**TASK TO CARRY OUT**
Report every line of the records below that contains the word "profile".

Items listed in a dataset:

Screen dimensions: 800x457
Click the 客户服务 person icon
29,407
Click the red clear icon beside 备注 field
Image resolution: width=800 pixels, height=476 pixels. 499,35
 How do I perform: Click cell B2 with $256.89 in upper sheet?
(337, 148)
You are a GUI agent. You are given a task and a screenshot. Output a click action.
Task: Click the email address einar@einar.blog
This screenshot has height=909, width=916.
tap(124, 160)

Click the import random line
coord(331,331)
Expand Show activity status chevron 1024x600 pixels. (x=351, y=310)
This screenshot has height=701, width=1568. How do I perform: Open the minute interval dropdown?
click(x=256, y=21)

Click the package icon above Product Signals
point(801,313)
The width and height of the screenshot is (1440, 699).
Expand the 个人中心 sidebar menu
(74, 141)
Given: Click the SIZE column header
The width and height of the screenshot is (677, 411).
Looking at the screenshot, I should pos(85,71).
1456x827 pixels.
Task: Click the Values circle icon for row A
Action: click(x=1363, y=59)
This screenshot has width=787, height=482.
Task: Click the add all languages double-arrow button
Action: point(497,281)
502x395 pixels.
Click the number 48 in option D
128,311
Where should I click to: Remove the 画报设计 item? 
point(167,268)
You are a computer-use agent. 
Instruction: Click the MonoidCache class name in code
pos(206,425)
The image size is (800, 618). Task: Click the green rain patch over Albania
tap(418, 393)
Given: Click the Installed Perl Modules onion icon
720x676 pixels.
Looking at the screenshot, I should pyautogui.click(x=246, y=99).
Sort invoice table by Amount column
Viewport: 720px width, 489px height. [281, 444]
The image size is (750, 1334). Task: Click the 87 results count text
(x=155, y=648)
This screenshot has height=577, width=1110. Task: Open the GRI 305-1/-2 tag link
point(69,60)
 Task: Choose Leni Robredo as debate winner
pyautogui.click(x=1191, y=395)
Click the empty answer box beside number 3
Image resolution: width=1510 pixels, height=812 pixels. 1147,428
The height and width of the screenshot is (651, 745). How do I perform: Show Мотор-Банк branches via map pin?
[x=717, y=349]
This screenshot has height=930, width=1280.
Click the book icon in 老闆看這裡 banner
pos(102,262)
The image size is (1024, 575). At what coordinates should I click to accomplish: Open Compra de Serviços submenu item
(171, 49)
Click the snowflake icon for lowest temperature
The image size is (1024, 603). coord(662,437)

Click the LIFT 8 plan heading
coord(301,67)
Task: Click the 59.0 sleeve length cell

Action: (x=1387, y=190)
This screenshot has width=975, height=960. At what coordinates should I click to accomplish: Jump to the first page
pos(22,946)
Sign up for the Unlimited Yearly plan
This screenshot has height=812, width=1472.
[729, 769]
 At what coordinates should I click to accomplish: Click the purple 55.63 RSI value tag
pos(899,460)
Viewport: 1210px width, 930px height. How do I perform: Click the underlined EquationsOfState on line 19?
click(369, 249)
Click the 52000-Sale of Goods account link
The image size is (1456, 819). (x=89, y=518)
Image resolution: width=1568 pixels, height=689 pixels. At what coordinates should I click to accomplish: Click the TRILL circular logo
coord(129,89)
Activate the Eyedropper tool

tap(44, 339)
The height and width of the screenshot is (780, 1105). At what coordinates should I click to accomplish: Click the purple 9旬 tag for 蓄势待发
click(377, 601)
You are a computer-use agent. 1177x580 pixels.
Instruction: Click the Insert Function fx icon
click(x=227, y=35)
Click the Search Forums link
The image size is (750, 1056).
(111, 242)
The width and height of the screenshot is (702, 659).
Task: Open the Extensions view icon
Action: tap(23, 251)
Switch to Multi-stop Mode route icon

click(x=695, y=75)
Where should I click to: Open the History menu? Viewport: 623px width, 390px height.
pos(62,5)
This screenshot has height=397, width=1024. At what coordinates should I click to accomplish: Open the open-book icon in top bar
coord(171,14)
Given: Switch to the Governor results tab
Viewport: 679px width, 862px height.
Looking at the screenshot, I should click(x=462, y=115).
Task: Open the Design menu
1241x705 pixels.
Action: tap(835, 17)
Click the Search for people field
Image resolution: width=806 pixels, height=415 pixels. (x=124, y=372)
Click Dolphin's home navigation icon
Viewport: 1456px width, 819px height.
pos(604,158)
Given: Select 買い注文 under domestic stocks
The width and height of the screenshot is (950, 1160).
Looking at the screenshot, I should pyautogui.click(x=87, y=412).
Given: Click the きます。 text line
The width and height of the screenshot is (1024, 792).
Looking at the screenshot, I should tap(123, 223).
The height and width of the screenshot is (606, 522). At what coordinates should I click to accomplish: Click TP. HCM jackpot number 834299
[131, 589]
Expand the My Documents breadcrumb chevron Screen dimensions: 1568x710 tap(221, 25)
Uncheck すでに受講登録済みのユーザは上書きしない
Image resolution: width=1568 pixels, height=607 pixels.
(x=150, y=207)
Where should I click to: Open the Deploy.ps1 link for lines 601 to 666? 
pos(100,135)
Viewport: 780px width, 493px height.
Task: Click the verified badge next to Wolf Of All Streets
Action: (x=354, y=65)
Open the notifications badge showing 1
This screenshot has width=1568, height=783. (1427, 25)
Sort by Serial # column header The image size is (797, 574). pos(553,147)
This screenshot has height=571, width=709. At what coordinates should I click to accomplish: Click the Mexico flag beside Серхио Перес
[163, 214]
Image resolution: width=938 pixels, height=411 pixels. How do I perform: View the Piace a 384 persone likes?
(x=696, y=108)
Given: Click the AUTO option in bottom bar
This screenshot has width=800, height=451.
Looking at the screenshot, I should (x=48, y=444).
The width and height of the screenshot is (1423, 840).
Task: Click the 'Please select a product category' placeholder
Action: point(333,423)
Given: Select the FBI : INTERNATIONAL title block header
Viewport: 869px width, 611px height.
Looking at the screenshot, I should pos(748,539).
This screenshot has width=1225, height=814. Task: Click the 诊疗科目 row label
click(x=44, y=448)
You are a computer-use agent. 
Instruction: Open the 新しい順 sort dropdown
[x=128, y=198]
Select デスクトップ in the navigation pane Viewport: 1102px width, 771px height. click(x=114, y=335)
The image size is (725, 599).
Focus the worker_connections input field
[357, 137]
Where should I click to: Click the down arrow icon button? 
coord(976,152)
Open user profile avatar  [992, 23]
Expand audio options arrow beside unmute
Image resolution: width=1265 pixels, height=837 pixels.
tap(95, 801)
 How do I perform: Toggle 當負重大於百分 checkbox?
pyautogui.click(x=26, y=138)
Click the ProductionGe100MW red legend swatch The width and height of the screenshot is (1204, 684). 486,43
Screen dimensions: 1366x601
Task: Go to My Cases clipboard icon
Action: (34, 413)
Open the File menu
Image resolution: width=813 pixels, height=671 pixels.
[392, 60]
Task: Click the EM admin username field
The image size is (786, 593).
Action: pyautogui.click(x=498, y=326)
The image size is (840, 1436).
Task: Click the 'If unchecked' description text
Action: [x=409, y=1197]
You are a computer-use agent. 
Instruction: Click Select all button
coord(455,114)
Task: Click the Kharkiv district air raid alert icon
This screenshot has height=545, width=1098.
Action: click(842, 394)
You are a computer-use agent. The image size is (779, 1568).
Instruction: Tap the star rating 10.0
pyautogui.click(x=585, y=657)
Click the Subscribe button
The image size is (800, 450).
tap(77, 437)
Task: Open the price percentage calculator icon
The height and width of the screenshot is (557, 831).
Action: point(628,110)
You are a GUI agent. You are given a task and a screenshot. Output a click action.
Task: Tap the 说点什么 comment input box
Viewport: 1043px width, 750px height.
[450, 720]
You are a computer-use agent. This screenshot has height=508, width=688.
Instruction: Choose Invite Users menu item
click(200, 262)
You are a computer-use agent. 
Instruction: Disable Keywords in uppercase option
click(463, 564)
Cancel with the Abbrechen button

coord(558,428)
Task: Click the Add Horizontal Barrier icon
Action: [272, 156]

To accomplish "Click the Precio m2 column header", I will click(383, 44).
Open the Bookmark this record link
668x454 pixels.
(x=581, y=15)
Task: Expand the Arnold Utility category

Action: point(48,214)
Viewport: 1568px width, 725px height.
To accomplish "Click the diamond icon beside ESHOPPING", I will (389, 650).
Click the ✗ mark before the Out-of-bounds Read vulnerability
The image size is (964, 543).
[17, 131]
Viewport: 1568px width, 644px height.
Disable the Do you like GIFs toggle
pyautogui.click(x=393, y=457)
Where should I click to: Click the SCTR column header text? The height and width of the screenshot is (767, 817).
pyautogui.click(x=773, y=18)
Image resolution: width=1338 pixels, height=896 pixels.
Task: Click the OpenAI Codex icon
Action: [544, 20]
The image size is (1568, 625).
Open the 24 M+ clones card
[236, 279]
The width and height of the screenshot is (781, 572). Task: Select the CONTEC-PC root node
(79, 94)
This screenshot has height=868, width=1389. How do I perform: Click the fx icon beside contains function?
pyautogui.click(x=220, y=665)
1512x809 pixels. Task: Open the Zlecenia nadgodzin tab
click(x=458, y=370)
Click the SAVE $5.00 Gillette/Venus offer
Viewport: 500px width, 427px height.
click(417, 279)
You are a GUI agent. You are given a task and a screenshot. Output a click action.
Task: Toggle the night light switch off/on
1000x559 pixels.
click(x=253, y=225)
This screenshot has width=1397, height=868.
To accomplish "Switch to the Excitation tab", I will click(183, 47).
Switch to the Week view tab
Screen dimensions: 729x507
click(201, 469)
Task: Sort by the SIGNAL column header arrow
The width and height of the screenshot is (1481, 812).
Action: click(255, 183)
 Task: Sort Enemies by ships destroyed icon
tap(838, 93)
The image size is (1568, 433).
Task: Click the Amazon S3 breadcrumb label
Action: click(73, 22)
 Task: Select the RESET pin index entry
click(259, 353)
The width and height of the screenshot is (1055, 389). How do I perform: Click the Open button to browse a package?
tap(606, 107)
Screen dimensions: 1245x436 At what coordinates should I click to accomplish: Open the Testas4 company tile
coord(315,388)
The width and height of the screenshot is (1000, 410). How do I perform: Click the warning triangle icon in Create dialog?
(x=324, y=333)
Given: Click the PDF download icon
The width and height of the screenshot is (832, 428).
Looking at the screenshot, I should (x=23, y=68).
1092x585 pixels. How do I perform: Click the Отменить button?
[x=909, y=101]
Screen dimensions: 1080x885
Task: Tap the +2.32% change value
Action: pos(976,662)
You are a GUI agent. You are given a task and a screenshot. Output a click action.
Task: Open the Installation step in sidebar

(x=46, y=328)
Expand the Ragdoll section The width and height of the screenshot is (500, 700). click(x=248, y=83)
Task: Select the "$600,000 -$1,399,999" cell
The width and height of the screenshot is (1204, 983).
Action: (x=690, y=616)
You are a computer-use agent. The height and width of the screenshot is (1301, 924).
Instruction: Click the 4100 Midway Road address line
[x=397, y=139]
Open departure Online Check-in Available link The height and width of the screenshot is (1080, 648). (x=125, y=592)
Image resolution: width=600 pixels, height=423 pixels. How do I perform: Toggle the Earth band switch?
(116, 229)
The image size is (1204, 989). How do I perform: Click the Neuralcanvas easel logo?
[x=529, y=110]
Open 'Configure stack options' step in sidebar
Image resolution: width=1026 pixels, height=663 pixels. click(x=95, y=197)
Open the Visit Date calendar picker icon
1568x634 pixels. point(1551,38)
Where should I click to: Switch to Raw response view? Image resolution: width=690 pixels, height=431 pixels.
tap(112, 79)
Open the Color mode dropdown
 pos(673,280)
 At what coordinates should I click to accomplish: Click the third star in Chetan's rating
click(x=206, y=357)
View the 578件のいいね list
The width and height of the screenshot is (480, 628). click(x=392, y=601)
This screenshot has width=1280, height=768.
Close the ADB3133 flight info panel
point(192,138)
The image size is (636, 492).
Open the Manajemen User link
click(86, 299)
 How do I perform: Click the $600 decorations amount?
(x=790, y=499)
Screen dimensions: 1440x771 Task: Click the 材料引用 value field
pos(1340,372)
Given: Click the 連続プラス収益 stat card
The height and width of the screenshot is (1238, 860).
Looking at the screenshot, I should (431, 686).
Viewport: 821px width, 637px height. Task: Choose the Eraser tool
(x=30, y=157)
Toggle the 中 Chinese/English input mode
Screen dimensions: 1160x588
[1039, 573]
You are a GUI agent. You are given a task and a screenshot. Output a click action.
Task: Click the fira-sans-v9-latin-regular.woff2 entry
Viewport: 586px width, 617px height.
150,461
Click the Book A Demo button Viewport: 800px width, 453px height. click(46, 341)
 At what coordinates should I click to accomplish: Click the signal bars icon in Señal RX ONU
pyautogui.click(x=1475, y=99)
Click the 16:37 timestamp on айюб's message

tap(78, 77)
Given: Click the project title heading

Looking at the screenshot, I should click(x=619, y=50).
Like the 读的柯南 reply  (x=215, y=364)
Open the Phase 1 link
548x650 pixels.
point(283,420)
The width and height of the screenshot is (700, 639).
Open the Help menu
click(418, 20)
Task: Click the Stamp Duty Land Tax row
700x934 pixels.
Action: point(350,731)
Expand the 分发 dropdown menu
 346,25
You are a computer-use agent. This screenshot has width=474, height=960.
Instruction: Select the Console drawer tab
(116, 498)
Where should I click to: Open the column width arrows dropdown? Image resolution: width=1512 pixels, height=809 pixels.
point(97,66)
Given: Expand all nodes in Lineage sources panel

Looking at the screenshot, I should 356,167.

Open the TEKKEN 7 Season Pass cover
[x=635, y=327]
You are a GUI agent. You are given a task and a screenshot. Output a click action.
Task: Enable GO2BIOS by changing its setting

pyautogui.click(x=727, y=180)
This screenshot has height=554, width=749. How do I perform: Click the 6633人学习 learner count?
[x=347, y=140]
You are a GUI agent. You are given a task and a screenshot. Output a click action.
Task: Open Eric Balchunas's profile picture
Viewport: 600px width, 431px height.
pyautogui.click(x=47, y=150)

**REPLY TO THE EXERCISE**
Open user profile avatar  [992, 23]
Task: Open Eric Balchunas's profile picture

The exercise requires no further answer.